Le cardinal Fridolin Ambongo, archevêque métropolitain de Kinshasa, a été reçu jeudi 9 juillet 2026 à la résidence présidentielle du Plateau, à Brazzaville, par le président de la République du Congo, Denis Sassou-Nguesso. Cette rencontre intervient dans un contexte marqué par les initiatives diplomatiques visant à favoriser une sortie de la crise politique et sécuritaire en République démocratique du Congo.
Sassou-Nguesso préoccupé par la situation en RDC
Les échanges entre le président congolais et le cardinal Fridolin Ambongo ont porté sur la dégradation de la situation sécuritaire dans l’Est de la RDC, le débat autour d’un éventuel changement de la Constitution ainsi que les tensions politiques qui traversent le pays.
À l’issue de l’audience, le secrétaire général de la Conférence épiscopale nationale du Congo (CENCO), Mgr Donatien Nshole, a indiqué que Denis Sassou-Nguesso s’est montré particulièrement inquiet de l’évolution de la crise en RDC.
Selon lui, le chef de l’État congolais considère la RDC comme un pays frère dont la stabilité est essentielle pour toute la région. Il souhaitait ainsi entendre l’analyse du cardinal Ambongo, estimant que l’Église catholique joue un rôle important dans la recherche de solutions face aux défis actuels.
Mgr Donatien Nshole a également révélé que Denis Sassou-Nguesso avait récemment échangé avec le président Félix Tshisekedi et formulé plusieurs conseils susceptibles de contribuer à une sortie de crise.
L’Est de la RDC au cœur des préoccupations
Le secrétaire général de la CENCO a rappelé que la guerre qui se poursuit dans l’Est du pays continue de faire de nombreuses victimes et prive une partie de la population de toute vie normale.

Il a insisté sur la gravité de cette situation, marquée par les affrontements avec les groupes armés et la rébellion de l’AFC/M23, soutenue par le Rwanda selon les autorités congolaises.
La CENCO maintient son opposition au changement de la Constitution
Cette rencontre intervient quelques semaines après la prise de position officielle des évêques de la CENCO contre toute modification de la Constitution.
Dans un message rendu public le 20 juin 2026, les évêques ont estimé qu’il n’existe « ni nécessité, ni urgence, ni opportunité » de réviser la loi fondamentale. Ils considèrent que les véritables priorités de la RDC demeurent le rétablissement de la paix, l’amélioration des conditions de vie de la population ainsi que le renforcement de l’unité nationale.
Cette position intervient alors que l’Union sacrée de la Nation, plateforme politique du président Félix Tshisekedi, affiche son intention d’engager une réforme constitutionnelle. Une initiative dénoncée par une partie de l’opposition et plusieurs organisations de la société civile, qui redoutent une modification des règles permettant un maintien du chef de l’État au pouvoir au-delà de la limite de deux mandats.
La C64 fixe ses conditions avant tout dialogue avec le pouvoir
Pendant ce temps à Kinshasa, la coalition d’opposition C64 a réaffirmé son refus d’engager un dialogue avec le pouvoir sans garanties préalables.
Lors d’une conférence de presse organisée jeudi, les responsables de la coalition ont expliqué avoir transmis leur position au président burundais Évariste Ndayishimiye, président en exercice de l’Union africaine, lors d’une rencontre tenue en début de semaine.
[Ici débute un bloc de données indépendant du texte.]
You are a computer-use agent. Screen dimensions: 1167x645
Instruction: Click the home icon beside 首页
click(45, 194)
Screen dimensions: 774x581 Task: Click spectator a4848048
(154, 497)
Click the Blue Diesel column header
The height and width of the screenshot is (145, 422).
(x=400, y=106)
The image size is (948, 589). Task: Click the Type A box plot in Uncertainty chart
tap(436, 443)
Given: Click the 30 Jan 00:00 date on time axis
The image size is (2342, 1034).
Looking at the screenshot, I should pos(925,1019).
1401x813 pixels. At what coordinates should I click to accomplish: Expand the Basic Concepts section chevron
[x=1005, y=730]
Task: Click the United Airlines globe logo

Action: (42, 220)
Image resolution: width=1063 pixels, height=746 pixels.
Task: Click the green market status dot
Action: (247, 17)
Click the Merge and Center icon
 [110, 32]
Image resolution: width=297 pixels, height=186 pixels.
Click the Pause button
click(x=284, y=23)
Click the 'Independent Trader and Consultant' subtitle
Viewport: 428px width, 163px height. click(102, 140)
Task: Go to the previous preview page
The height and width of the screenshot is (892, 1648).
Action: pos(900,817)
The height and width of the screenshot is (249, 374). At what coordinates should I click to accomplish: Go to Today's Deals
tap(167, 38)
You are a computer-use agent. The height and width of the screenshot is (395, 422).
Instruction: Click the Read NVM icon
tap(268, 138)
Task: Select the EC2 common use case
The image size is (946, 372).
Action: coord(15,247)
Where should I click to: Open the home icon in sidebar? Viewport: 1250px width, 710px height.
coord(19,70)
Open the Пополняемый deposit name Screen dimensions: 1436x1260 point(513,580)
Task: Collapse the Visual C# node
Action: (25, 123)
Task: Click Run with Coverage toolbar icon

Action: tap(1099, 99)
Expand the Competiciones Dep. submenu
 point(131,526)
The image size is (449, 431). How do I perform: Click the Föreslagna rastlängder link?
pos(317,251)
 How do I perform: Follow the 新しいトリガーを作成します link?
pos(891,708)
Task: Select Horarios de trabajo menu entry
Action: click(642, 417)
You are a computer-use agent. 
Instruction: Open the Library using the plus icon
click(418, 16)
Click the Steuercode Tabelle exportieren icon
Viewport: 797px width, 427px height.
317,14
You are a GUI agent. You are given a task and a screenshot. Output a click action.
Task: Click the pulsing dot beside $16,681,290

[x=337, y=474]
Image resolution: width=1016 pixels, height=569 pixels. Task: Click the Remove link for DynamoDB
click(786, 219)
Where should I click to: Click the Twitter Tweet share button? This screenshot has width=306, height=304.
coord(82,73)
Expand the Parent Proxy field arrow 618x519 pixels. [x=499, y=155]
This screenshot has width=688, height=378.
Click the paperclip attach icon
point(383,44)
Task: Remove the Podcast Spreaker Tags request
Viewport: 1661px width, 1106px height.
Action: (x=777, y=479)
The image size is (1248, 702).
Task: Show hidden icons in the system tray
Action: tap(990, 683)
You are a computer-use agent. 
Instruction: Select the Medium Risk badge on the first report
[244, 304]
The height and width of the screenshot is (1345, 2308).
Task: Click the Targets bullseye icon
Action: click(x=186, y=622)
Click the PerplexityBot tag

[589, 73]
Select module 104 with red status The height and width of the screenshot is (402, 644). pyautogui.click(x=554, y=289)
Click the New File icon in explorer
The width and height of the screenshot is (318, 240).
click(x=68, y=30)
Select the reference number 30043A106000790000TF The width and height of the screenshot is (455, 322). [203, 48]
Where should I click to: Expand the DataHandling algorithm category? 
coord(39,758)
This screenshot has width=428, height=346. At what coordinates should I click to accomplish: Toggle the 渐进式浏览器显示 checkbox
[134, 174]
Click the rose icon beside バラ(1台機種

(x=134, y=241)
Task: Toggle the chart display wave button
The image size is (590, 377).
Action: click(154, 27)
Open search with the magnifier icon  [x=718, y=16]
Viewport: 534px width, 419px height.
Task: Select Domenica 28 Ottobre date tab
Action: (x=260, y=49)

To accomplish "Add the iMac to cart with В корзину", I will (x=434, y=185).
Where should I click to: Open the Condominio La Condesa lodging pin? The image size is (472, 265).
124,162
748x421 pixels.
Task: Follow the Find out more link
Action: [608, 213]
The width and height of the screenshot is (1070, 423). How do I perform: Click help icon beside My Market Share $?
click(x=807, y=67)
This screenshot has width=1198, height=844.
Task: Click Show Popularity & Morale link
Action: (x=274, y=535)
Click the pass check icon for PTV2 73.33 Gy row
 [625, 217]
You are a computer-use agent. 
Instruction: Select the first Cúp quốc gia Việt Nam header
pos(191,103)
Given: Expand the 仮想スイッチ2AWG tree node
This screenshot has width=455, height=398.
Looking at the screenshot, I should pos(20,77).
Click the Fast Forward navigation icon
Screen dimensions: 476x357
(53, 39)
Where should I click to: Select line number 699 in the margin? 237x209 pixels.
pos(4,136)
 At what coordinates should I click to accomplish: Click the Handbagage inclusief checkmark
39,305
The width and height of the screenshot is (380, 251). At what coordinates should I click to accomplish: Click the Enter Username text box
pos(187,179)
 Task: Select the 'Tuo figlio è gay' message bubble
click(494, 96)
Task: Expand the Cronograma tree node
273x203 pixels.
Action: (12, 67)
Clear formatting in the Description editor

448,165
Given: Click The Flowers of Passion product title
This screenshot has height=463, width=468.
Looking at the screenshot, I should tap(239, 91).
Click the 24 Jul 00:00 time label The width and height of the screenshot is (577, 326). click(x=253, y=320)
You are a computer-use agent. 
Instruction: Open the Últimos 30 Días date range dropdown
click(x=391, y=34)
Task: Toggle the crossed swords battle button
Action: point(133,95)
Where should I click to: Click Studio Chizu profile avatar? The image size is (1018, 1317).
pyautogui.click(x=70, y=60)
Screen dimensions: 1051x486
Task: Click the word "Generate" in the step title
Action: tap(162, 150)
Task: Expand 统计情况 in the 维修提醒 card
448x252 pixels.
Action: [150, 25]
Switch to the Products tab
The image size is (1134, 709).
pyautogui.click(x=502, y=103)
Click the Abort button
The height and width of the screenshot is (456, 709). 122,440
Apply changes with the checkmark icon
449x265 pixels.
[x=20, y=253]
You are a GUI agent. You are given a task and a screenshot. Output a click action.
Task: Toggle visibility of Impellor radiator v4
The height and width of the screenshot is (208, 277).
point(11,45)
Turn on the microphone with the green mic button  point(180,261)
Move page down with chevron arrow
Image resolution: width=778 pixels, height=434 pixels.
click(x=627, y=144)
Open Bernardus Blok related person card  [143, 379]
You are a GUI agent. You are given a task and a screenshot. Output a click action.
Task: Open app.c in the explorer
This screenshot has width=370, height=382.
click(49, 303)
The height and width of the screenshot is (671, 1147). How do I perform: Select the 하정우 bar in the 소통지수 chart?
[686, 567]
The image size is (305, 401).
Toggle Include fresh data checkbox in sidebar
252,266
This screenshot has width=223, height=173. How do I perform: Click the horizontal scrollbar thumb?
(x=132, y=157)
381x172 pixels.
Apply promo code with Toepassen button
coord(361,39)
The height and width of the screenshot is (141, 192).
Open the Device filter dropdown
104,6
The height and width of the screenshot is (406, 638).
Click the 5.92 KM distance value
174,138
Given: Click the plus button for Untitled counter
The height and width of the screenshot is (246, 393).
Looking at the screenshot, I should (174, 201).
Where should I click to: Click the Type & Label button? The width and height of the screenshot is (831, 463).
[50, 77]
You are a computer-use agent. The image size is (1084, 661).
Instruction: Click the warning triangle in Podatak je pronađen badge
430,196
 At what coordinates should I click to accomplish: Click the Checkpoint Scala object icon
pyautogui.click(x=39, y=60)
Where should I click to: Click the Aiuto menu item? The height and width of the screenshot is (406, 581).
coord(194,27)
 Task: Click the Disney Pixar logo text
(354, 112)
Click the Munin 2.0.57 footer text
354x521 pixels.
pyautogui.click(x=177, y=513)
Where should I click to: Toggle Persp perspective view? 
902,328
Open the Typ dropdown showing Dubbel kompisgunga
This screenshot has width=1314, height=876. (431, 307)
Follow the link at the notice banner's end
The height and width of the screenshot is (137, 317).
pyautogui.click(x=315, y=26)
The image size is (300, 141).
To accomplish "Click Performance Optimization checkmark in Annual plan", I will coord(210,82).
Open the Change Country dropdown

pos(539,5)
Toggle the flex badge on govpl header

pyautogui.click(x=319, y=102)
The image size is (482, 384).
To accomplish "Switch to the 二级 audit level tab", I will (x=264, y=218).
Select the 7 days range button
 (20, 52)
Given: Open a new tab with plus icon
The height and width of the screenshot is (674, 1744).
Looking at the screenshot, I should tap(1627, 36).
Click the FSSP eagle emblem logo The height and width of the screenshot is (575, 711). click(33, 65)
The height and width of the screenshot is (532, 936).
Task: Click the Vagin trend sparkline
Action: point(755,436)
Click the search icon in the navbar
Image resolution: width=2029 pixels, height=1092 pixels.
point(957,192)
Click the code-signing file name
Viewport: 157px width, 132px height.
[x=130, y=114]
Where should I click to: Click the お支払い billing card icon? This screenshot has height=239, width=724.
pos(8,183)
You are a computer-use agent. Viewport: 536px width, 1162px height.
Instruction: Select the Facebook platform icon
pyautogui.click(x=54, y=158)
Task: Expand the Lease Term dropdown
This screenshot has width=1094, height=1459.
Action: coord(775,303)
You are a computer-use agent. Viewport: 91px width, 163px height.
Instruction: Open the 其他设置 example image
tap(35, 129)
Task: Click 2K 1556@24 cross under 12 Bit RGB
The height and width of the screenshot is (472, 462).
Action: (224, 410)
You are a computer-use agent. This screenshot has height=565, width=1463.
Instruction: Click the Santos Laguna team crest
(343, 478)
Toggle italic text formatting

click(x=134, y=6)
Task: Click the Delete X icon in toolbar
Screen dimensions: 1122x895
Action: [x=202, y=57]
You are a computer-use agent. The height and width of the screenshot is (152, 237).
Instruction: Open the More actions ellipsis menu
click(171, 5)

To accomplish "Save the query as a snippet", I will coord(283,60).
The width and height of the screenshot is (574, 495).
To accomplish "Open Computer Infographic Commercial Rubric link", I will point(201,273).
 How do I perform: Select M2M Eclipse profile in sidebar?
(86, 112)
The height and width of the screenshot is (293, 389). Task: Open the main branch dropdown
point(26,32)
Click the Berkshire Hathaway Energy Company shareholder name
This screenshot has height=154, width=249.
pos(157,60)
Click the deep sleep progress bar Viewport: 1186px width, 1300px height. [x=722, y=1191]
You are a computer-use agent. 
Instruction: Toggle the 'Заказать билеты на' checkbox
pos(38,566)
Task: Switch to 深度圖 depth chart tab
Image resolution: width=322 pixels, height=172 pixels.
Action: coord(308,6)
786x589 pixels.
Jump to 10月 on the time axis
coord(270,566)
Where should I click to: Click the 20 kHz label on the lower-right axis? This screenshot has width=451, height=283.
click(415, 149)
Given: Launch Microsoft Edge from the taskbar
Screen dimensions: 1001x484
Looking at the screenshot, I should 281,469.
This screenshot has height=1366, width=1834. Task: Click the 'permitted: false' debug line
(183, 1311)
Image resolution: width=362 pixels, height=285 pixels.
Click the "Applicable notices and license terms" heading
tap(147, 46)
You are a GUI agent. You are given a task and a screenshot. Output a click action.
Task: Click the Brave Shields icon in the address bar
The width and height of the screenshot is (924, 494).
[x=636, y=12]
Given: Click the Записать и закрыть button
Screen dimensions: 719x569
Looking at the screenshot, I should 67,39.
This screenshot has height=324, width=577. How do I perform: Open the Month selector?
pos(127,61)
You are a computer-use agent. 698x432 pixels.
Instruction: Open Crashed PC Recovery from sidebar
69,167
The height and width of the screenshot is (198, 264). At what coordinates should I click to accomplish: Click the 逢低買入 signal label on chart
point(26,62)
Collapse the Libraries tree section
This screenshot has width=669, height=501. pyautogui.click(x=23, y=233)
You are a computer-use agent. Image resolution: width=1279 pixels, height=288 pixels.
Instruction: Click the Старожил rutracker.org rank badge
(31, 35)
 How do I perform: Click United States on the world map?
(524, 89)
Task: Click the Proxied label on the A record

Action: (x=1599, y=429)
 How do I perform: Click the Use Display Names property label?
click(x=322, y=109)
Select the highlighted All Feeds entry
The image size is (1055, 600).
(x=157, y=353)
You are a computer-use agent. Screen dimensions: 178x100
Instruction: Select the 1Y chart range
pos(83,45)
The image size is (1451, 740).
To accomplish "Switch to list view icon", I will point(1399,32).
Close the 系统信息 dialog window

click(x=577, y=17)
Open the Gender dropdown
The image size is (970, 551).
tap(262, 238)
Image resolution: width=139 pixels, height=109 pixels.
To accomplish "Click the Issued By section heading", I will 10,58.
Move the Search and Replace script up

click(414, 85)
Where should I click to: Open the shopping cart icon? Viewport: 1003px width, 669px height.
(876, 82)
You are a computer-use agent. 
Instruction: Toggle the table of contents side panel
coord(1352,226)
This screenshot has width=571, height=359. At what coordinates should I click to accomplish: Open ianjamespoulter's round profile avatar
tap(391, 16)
Des préalables jugés indispensables
La C64 affirme saluer les efforts de médiation de l’Union africaine, mais refuse de participer à un dialogue qu’elle considère comme dépourvu de garanties.
L’opposition exige notamment :
- la libération des prisonniers politiques ;
- l’arrêt des poursuites judiciaires à caractère politique ;
- le respect des libertés publiques ;
- le renoncement officiel du président Félix Tshisekedi au projet de révision de la Constitution.
Pour la coalition, aucun dialogue ne pourra être engagé tant que ces conditions ne seront pas remplies.
Une marche annoncée le 22 juillet
La C64 estime qu’un changement de la Constitution dans le contexte actuel constituerait un « coup d’État constitutionnel », alors qu’une partie du territoire national demeure sous occupation.
Son porte-parole, Jean-Marc Kabund, a affirmé que la coalition n’entendait ni renoncer à ses convictions ni suspendre sa mobilisation citoyenne. Une grande marche est ainsi annoncée pour le 22 juillet à Kinshasa, avec pour destination le Palais de la Nation.
Tout en se déclarant favorable à une médiation conduite par l’Union africaine, la coalition assure qu’elle restera ferme sur la défense de la Constitution et de la souveraineté du peuple congolais.